McIntyre Tate LLP partner David Strachman was featured in a Providence Journal about the Rhode Island Supreme Court. Strachman (a family court and probate court litigator) represented in the Supreme Court a victim of a local municipality which had violated his civil rights under the Rhode Island Constitution.
For more information about Gadomski vs. East Providence, contact McIntyre Tate LLP.
Supreme Court 'rides circuit' to Rhode Island College
By Katie Mulvaney
Journal Staff Writer
PROVIDENCE, R.I. - Resurrecting a practice of the past, the state Supreme Court took its proceedings to the people on Thursday, treating a few hundred Rhode Island College and Mount Pleasant High School students to arguments involving gun rights and an alleged sexual assault in a nursing home.
The first appeal the high court heard was that of Norman Gadomski, an East Providence man seeking to carry a concealed weapon. Gadomski is challenging former East Providence Police Chief Joseph Tavares's denial of his permit application.
His lawyer, David J. Strachman, argued that the application was "doomed from the beginning" and that Tavares was wrong to deny him the license based on misdemeanor charges Gadomski faced more than 20 years ago that were ultimately dismissed. Gadomski, he said, sought the license as a diesel technician who works late, often by himself, and carries expensive equipment.
Gadomski - who holds permits in Utah and New Hampshire - applied for the license in East Providence in February 2012. Tavares denied it, saying that he failed to show that he had a good reason to fear injury and that he failed to explain the 1989 charge for destruction of property.
Rhode Island law dictates that authorities in any city or town "shall" issue a license or permit to carry a loaded handgun to a person 21 or older "if it appears that the applicant has good reason to fear an injury to his or her person or property or has any other proper reason for carrying a pistol or revolver, and that he or she is a suitable person to be so licensed."
"The right here is not absolute but it is constitutional," Strachman said.
Gadomski, a 46-year-old NRA instructor, accuses Tavares of abusing authority by imposing his own discretion on what should be a mandatory licensing program, Strachman said. He faulted the East Providence policy.
Robert E. Craven argued on behalf of East Providence that Tavares' denial should be upheld or the application should be returned to new chief, Christopher Parella, for review. Gadomski, he said, had not shown that carrying a concealed weapon was a requirement of his job or that he had ever been under attack. Gadomski is not a "suitable person" to hold such a license, he said.
"I've been to a lot of marinas in my life. I've never been armed," Justice Maureen McKenna Goldberg quipped. Goldberg asked how many licenses Tavares had approved. None, Craven said. One is pending before Parella.
"The statute has sort of a mandatory tone to it," Justice Francis X. Flaherty said. Craven responded that there is a subjective nature to the law.
The justices noted that the criminal charges Gadomski had faced long ago had been dismissed. "Was it just a way to find something to keep this guy from having a license?" Justice Gilbert V. Indeglia asked. Craven responded that Tavares had operated on instincts.
The court also heard arguments by the Medical Malpractice Joint Underwriting Association that it should not have to defend the Charlesgate Nursing Center against negligence claims made by the estate of a patient who was allegedly sexually assaulted by a nursing assistant while in the center's care. The estate alleges that a medical technician failed to respond to her cries and that her rape reports were ignored. (A jury acquitted the nursing assistant of rape charges in 2010.)
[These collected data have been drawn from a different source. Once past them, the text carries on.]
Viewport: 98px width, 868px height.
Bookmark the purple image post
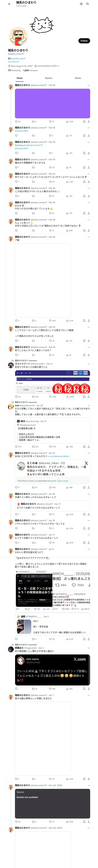click(x=84, y=122)
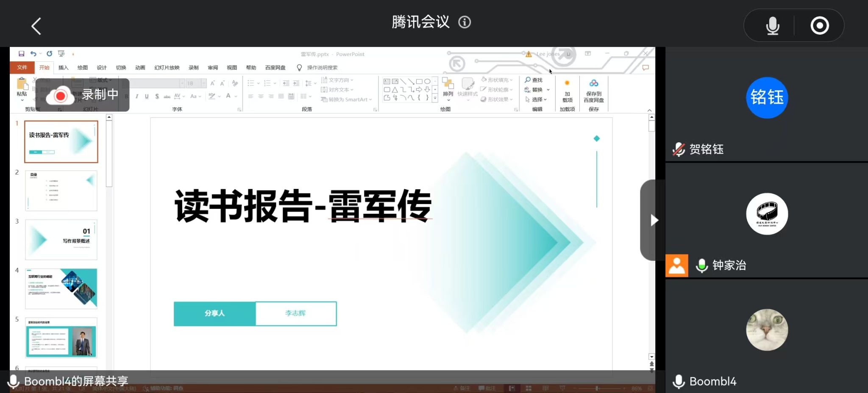Image resolution: width=868 pixels, height=393 pixels.
Task: Collapse the participant panel with the arrow handle
Action: (653, 220)
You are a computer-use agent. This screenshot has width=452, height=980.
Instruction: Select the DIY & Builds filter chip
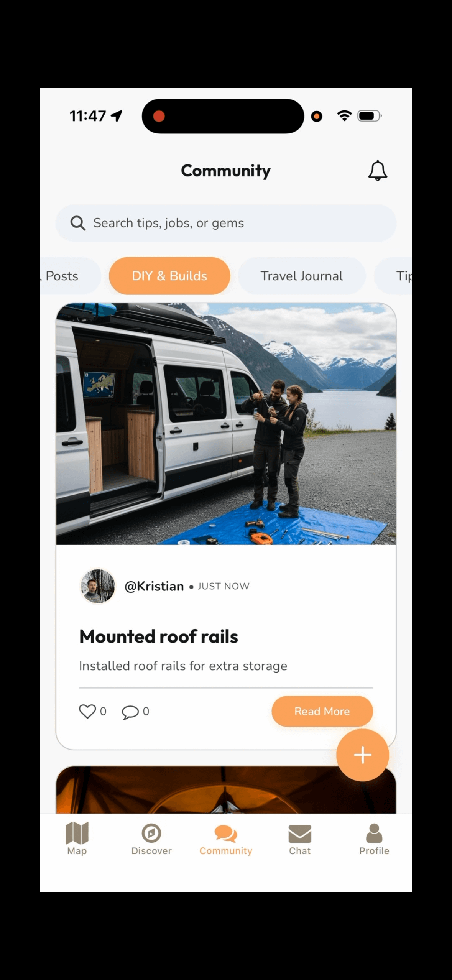[x=169, y=276]
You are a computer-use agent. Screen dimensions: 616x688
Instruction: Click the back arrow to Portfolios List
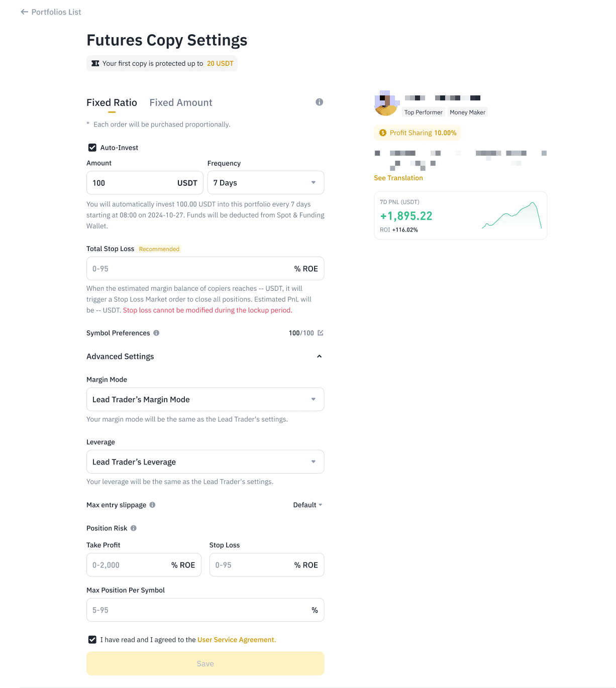tap(24, 12)
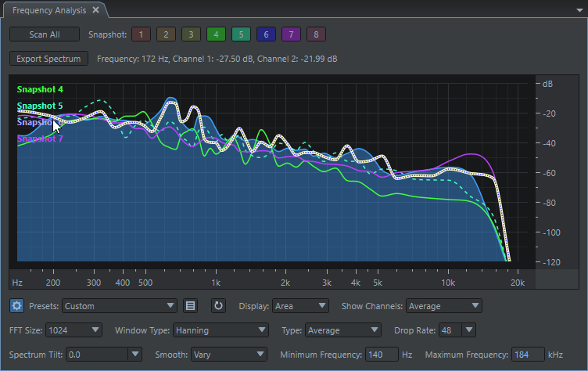588x371 pixels.
Task: Click the reset circular arrow icon
Action: [x=218, y=305]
David P. Whitman argued for the association that it had no duty to defend the center because injury that arises from criminal acts is not covered by the insurance policy.
Erica O'Connell countered that it should be covered because the center failed to protect the woman and then destroyed evidence by repeatedly bathing her.
It was Rhode Island College senior Ian Binesar's first time witnessing court proceedings. And it didn't deter from his plan to go to law school.
"It was interesting," he said. McKenna Goldberg had a lot to say, he observed.
The high court traveled to Central Falls High School last year in a tradition known as "riding the circuit."